Still, there are occasions when I'll put the belt in motion and try to get some running in. Tonight will be one of them. I'm babysitting a dog and the weather outside damp, so I'm going to run indoors. For a little bit.

I seem to have a built-on regulator that recognizes the fact that I haven't gone anywhere in fifteen minutes and hits the boredom switch in my brain. I'll spend two happy hours on trails, constantly moving but blow up in minutes indoors.

So, I've learned to trick my brain. Unlike a friend who re-watches the original Star Wars trilogy to death on the treadmill, I use college basketball. I put a monitor on the wall and have it set to stream games from the computer. (Yes, cable might be less complicated - I don't have cable or satellite.)

I've tried movies. Nope, doesn't work. Neither does standard TV fare.
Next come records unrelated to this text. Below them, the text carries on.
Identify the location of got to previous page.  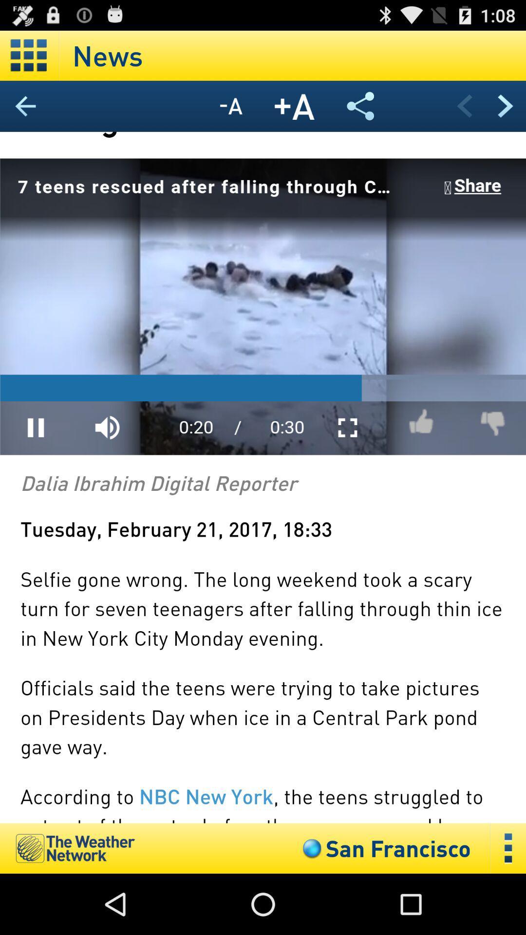
(464, 106).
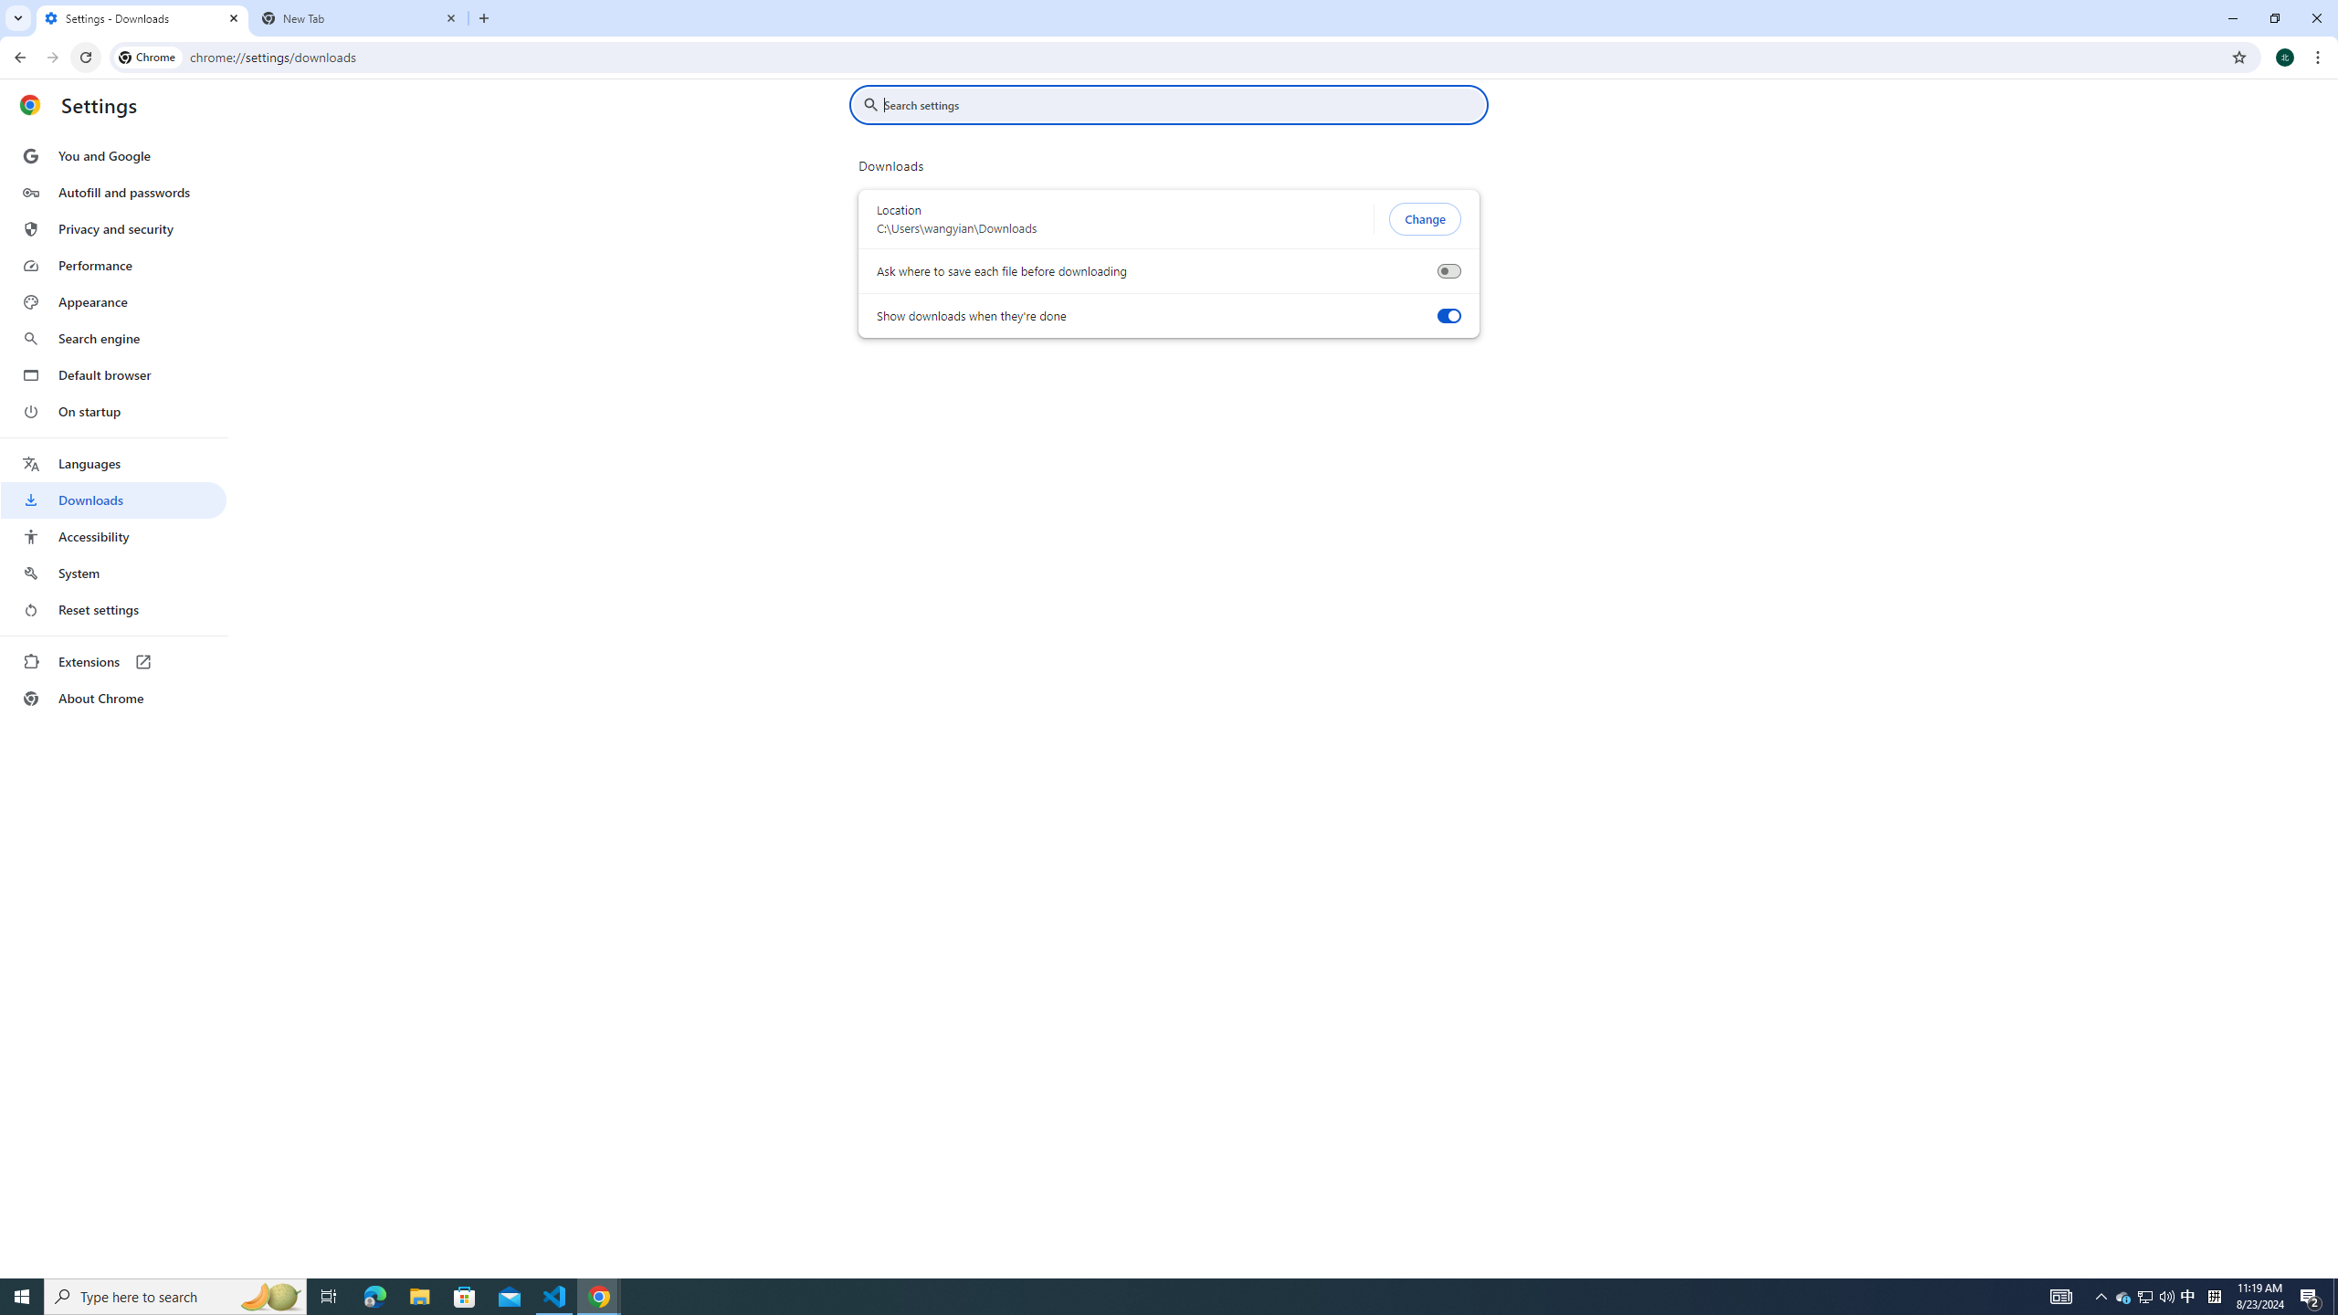 This screenshot has width=2338, height=1315. I want to click on 'Accessibility', so click(112, 535).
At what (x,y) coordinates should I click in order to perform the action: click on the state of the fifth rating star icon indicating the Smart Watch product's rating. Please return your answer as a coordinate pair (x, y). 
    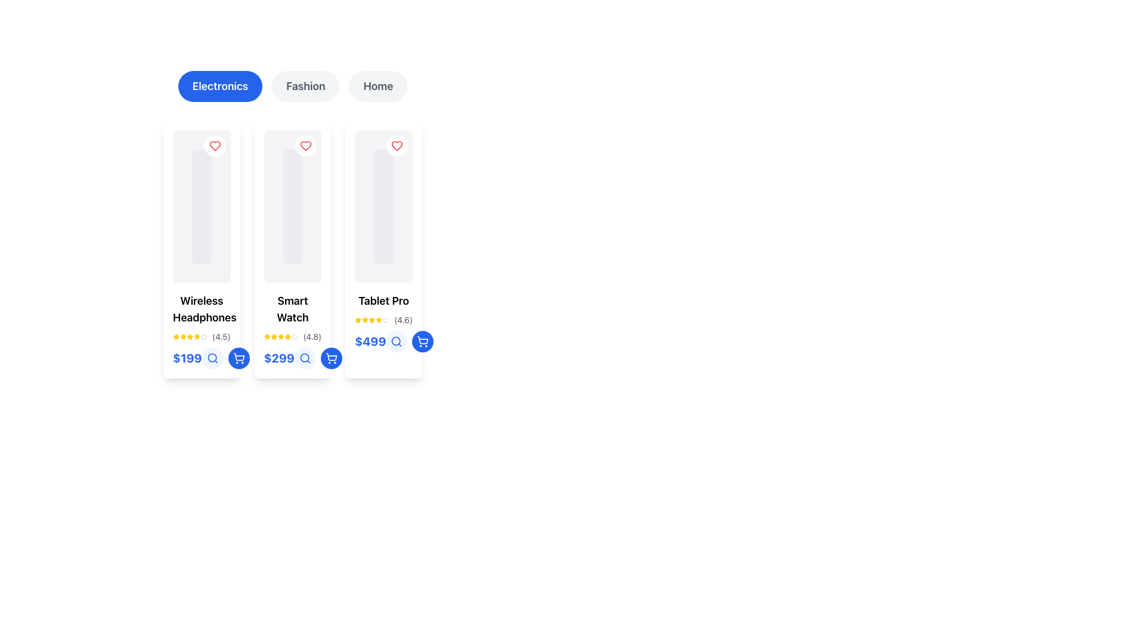
    Looking at the image, I should click on (287, 336).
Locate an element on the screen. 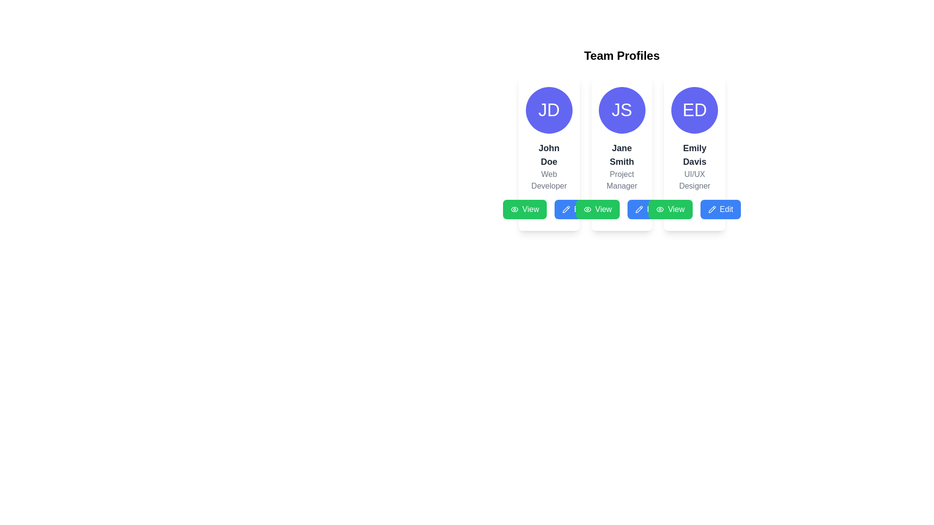 The height and width of the screenshot is (525, 934). the interactive circular badge with a purple background and white text displaying 'ED', located at the top of the third profile card above the name 'Emily Davis' is located at coordinates (694, 110).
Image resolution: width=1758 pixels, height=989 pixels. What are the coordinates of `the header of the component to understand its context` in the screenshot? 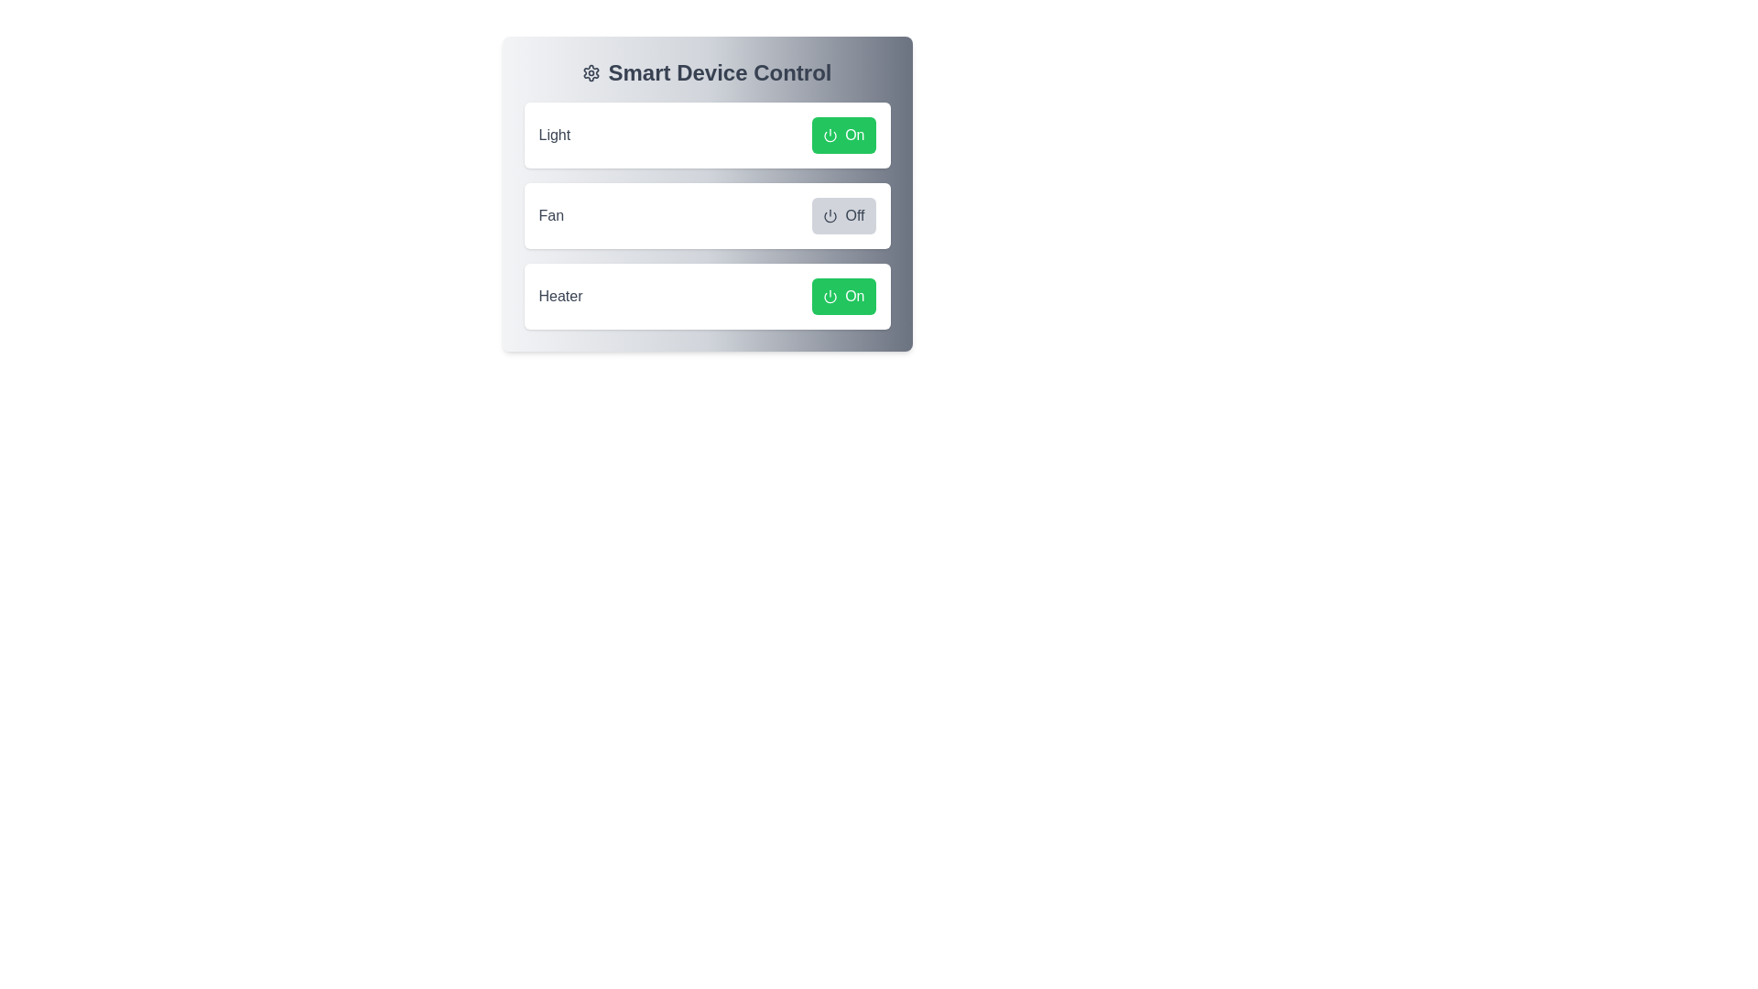 It's located at (706, 72).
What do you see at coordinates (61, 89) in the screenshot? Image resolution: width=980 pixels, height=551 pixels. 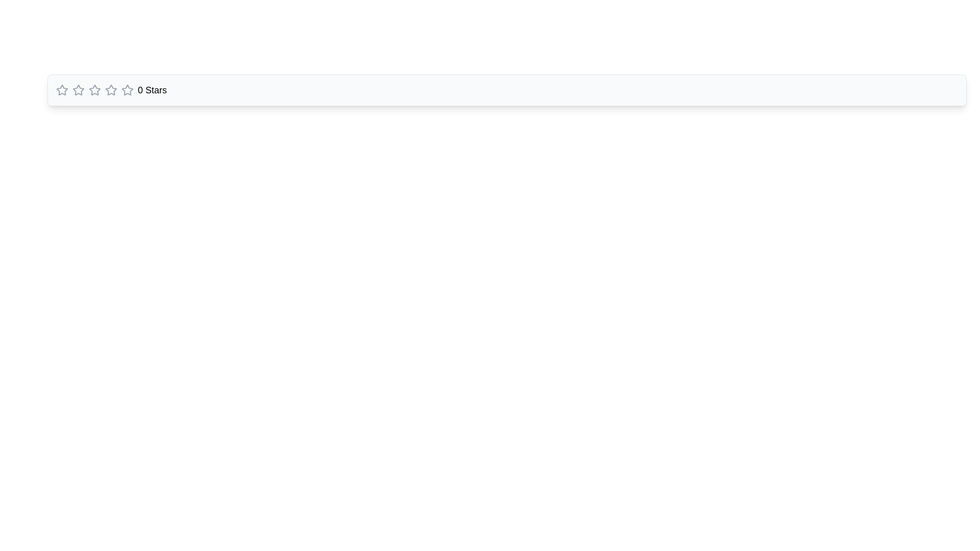 I see `the first star icon in the rating control` at bounding box center [61, 89].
But basketball games do. The action flows continuously except for commercial breaks, so I use the breaks to do fartleks, the game time as recovery. Doing it this way, I get some running in, even a bit of intensity if I want it. I still wouldn't call it pleasurable, but it can be survivable,  except in loose ball situations. I have been known to get so involved in the game that I try to go after loose balls. The family knows the sound, me crashing into the side rails, then muttering about my own foolishness.

They think it's funny. Mostly so do I.

Because I get involved in the game, time passes much more quickly and I get a much better run than if I tried to grunt it out on the treadmill.

 Still doesn't beat outside but it's much better than nothing.  Sometimes running, like politics, is the art of the possible, not the ideal.